On November 21, 2025, the U.S. Department of the Treasury (Treasury) and the Internal Revenue Service (IRS) issued final regulations under Section 45011 relating to the one percent stock buyback excise tax (the Final Regulations). This alert summarizes some key aspects of the Final Regulations that are of particular importance to clients of the firm, including significant differences from the prior proposed regulations issued on April 9, 2024 (the Proposed Regulations).2 Of note, the Final Regulations provide that the stock buyback excise tax does not apply to “take-private”/leveraged buyout acquisitions of publicly traded companies, nor does the tax apply to cash and other non-stock property paid as part of the acquisition of a publicly traded company in a tax-free reorganization under Section 368. These changes significantly reduce the impact of the excise tax in M&A transactions involving publicly traded companies.
General Background
The excise tax was enacted as part of the Inflation Reduction Act and was originally signed into law on August 16, 2022. The excise tax generally applies to stock repurchases and “economically similar” transactions undertaken by publicly traded U.S. corporations and certain foreign corporations (collectively, covered corporations), reduced by stock issued by the covered corporation in the same taxable year (the netting rule). On December 27, 2022, Treasury and IRS issued temporary interim guidance regarding certain aspects of the excise tax in the form of administrative Notice 2023-2 (the Notice).3 On April 9, 2024, Treasury and the IRS issued the Proposed Regulations, which largely adopted the approaches in the Notice and addressed various previously unresolved questions regarding implementation of the excise tax.
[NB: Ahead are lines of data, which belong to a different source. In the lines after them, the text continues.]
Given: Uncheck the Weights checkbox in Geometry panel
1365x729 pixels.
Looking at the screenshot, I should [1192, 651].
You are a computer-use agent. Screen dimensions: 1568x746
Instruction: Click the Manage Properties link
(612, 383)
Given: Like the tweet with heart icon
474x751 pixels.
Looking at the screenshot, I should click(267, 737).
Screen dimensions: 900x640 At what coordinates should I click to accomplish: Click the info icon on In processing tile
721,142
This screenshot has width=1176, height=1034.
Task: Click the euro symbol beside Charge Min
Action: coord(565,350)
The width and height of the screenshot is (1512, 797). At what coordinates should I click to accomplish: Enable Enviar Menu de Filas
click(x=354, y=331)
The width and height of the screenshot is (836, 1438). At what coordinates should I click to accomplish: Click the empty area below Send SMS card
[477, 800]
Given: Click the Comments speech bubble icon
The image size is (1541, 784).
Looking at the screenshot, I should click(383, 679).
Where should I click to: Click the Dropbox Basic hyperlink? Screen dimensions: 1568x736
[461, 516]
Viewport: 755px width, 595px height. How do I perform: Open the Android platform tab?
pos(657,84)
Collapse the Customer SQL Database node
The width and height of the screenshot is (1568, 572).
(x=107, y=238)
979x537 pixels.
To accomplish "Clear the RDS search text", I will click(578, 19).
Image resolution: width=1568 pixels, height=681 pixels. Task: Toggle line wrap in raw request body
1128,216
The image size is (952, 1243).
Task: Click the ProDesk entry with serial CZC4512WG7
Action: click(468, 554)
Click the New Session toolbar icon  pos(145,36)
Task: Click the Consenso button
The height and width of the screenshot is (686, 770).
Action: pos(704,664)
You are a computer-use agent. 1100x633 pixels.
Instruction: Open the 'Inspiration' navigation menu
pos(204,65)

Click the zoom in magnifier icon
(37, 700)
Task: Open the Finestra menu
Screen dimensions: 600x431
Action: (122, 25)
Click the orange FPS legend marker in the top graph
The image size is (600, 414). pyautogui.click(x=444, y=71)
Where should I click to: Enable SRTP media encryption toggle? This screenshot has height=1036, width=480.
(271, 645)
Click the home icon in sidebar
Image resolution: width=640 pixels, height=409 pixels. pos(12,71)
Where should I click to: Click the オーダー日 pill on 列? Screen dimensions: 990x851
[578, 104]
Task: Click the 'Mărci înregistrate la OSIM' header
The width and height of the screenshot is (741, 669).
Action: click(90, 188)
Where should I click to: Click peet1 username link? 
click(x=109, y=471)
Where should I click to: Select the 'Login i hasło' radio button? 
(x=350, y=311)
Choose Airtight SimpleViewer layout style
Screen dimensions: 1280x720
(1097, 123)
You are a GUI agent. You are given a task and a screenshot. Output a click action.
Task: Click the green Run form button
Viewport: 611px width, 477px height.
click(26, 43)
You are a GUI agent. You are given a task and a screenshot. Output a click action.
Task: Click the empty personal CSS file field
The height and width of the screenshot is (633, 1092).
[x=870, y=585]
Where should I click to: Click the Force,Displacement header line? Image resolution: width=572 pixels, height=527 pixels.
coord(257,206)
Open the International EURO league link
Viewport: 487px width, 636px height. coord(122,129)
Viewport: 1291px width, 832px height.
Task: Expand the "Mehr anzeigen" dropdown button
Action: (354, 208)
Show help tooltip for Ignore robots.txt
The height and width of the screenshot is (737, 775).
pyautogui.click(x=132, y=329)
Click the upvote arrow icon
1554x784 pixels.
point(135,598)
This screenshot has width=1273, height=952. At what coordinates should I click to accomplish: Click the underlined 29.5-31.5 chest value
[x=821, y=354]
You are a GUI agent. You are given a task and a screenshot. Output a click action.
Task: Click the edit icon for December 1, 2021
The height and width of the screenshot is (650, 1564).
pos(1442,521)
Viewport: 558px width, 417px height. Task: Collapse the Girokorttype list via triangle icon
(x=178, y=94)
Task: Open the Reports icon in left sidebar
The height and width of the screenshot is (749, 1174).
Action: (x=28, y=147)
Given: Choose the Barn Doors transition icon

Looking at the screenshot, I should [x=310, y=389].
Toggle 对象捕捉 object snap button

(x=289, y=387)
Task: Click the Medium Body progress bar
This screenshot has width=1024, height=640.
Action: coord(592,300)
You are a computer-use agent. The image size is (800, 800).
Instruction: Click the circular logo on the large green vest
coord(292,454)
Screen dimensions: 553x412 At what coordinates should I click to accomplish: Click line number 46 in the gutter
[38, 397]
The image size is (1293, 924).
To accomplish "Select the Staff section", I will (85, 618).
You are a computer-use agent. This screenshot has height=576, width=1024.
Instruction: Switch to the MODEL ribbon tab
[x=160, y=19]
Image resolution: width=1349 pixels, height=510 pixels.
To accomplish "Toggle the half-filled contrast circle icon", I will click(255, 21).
M&A and Restructuring Transactions
Taxable Acquisitions/Leveraged Buyouts
The Notice and the Proposed Regulations imposed the excise tax on the acquisition of a publicly traded target corporation to the extent that the purchase price is sourced to or funded by the target, even in a take-private transaction in which the target was no longer publicly traded after acquisition. Under the Final Regulations, redemptions by a covered corporation that occur as part of a take-private transaction are not treated as repurchases for purposes of the excise tax, eliminating the need to determine which portion of the consideration is funded by the target.
Tax-Free Acquisitive Reorganizations
The Notice and the Proposed Regulations treated certain reorganizations of publicly traded target companies under Section 368 that involved cash or other non-stock consideration as economically equivalent to a stock buyback and subject to the excise tax under Section 4501. The Final Regulations exempt acquisitive (two-party) reorganizations from the excise tax. In addition, the Final Regulations allow the acquiring corporation in an acquisitive reorganization to reduce its stock repurchase excise tax base by the value of stock it issues in the reorganization.
Recapitalizations
A recapitalization qualifying under Section 368(a)(1)(E) is treated as a repurchase for purposes of the excise tax only to the extent that the shareholders receive cash or other non-stock consideration. However, any cash paid in lieu of fractional shares remain outside the scope of the excise tax. Further, the Final Regulations clarify that debt-for-debt exchanges are not subject to the excise tax because no stock of the recapitalizing corporation is exchanged by its shareholders. Finally, stock issued by the recapitalizing corporation is not treated as issued for purposes of the netting rule.
Spin-Offs and Split-Offs
The Final Regulations confirm that tax-free spin-offs (pro rata distributions) under Section 355 are not subject to the excise tax. For split-offs (non-pro rata distributions) qualifying as tax-free under Section 355, the Final Regulations retain the approach in the Proposed Regulations, which treats the exchange by the distributing corporation shareholders of their distributing corporation stock as a repurchase by the distributing corporation for purposes of the excise tax. Moreover, the Final Regulations provide that stock issued by the controlled corporation in a split-off is not treated as issued for purposes of the netting rule.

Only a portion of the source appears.